Die Zukäufe von Mobiliar und Baloise könnten bereits unter diesem Aspekt betrachtet werden, so Investmentbank-Veteran Adelson. «Diese Art von Transaktionen ist in den USA schon stark verbreitet und wird in der Schweiz unweigerlich an Bedeutung gewinnen.»

Digital aufgerüstet

Zumindest für das Lager der Schweizer Privatbanken wäre das Vorgehen nichts neues: Schon seit Jahren übernehmen die Institute lieber Kundenberater-Teams und deren verwalteteb Vermögen, anstatt ganze Banken mit allen ihren Unwägbarkeiten zu erwerben. Derweil ging es bei Fintech-Übernahmen bislang vor allem um den Technologie-Transfer – doch auch hier zeichnet sich eine Veränderung ab.

So haben die etablierten Banken und Versicherer in den letzten Jahren digital aufgerüstet und werden dabei von Fintechs unterstützt, die sie direkt mit Innovationen beliefern. Dieses «B2B»-Segment boomt in der Schweiz.

Kultur der Ingenieure

Entsprechend könnten nun die Talente in den Fordergrund rücken, welche die neuen Angebote bei den etablierten Finanzdienstleistern zu bedienen wissen. Der Tech-Bereich ist eines der wenigen Felder, wo etwa im Swiss Banking noch Stellen geschaffen werden. Und nicht von ungefähr beschwören beide Grossbanken UBS und Credit Suisse eine neue «Kultur der Ingenieure» in ihren IT-Abteilungen.

Auf Talentsuche ist derweil auch Grünwald. «Wir möchten das Team weiter ausbauen», sagt der Managing Director, der auch in der Geschäftsleitung der Europa-Tochter von Houlihan Lokey sitzt.
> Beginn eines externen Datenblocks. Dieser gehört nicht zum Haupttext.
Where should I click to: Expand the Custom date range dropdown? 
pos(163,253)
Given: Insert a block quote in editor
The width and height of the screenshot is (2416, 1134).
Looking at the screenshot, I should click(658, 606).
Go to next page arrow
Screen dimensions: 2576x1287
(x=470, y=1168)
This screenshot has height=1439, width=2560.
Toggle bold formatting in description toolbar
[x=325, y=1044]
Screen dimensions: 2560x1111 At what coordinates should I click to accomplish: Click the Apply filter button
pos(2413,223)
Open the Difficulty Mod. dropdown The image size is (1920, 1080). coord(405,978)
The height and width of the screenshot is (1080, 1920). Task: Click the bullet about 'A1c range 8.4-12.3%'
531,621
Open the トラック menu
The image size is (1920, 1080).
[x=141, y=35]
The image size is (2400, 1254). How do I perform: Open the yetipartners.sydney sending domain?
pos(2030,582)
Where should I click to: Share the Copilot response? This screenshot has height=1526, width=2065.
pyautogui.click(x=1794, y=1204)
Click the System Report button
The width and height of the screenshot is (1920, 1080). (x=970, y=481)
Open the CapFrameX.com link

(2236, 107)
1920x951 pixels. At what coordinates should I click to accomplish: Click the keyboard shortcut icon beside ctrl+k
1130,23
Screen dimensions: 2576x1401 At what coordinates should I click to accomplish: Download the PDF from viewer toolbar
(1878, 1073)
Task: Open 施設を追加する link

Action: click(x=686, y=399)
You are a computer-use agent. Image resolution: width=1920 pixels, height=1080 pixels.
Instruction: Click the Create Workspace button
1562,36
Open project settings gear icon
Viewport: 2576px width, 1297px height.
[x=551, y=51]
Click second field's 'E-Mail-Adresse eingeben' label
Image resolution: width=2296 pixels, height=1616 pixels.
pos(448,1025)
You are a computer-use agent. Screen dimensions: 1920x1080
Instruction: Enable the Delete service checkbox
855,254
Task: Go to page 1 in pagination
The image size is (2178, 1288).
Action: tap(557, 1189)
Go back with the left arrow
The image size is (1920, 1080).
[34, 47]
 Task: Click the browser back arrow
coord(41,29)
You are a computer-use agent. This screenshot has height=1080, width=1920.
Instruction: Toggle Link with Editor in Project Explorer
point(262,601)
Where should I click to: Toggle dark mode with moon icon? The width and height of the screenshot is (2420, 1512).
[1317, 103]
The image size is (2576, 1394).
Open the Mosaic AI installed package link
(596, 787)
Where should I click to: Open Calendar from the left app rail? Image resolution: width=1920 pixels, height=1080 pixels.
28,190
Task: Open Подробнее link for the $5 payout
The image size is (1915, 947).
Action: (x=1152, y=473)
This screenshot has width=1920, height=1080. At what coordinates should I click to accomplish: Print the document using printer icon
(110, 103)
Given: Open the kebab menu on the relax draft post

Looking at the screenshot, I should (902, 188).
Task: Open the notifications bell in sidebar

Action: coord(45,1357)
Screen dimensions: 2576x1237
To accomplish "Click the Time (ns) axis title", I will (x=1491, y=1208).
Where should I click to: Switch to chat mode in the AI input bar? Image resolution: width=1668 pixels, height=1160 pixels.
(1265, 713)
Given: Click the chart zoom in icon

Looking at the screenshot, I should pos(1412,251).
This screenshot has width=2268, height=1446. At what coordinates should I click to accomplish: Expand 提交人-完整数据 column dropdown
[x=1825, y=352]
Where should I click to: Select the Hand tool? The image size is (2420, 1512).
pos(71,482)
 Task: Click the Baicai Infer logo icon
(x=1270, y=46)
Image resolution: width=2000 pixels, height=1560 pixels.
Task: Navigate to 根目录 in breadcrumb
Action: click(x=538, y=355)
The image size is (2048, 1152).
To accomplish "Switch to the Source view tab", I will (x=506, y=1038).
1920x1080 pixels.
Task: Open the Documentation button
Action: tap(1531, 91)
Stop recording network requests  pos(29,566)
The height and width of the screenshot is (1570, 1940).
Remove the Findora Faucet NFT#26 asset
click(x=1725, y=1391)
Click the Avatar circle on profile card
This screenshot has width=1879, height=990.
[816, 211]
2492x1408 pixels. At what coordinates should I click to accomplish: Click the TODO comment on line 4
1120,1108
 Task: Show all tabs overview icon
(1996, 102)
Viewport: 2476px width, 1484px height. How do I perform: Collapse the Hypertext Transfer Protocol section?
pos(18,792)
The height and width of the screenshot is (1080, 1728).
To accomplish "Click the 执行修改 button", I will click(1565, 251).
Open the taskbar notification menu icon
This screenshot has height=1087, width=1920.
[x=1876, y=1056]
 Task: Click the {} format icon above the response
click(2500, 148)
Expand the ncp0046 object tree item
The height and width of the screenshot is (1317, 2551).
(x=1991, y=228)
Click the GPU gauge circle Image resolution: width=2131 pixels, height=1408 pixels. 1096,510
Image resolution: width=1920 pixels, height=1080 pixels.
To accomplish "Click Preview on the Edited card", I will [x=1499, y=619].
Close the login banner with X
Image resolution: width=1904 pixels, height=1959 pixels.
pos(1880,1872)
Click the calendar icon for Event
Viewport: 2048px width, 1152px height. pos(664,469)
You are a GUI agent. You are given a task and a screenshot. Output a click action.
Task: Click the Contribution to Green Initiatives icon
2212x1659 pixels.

Ihm zufolge verfügt die Investmentbank-Boutique hierzulande in den Bereichen E-Commerce, Technologie und generell in der Zusammenarbeit mit Entrepreneuren und Private Equity bereits über viel Expertise.

Direkter Draht zu Privat Equity

«Künftig sollen auch Bereiche wie IPO-Beratung, Industrie-Technologie und Healthcare, wo wir global bereits stark sind, in der Schweiz forciert werden», sagt der Schweiz-Chef.

Hierzulande fokussiert Houlihan Lokey aufgrund der Unternehmensgeschichte auf den Mittelstand und arbeitet eng mit Privatmarkt-Investoren zusammen. Neuerdings kann das Unternehmen auch sein weites Netzwerk im Ausland ins Spiel bringen. Grünwald beobachtet ein wachsendes Interesse von ausländischen Akteuren an hiesigen Unternehmen – und wohl nicht zuletzt an deren Talenten.